Please say how many lines in the records contain the word "label", giving only the number.
==================================================
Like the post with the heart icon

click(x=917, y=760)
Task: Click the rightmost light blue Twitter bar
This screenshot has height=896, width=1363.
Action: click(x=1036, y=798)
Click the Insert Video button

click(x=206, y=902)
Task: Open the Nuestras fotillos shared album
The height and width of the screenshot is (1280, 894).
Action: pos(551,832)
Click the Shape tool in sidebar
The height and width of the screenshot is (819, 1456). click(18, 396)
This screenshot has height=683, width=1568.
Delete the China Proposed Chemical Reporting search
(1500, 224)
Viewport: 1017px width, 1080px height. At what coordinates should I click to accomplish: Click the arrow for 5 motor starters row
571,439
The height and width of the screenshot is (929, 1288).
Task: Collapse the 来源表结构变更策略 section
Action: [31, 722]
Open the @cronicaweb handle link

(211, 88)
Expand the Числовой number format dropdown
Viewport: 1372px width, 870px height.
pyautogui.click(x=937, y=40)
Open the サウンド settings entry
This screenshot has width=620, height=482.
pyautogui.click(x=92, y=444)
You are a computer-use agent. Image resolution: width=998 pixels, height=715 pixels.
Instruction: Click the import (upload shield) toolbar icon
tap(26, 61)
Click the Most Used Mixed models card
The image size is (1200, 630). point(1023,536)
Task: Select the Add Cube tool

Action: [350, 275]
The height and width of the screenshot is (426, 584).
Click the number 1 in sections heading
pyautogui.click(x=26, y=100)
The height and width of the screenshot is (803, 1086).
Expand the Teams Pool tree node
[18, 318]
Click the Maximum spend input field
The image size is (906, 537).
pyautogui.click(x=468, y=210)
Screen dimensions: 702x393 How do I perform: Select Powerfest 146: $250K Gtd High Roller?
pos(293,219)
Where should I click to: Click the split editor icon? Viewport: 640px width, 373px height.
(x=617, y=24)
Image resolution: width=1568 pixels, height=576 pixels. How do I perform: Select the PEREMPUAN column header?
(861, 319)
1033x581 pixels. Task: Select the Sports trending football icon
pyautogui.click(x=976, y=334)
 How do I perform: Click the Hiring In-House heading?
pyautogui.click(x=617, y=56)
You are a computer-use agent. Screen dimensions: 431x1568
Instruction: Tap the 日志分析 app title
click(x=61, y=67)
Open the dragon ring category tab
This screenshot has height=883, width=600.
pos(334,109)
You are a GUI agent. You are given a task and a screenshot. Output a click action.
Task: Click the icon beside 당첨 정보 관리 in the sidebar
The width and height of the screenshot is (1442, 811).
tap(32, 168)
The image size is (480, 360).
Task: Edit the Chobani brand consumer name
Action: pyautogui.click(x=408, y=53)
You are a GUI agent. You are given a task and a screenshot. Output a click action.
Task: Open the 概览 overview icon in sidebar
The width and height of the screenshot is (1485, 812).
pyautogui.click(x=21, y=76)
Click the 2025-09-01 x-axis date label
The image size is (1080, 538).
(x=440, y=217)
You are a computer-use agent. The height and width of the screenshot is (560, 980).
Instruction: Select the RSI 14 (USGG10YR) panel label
==================================================
• **RESULT OF THE EXERCISE**
2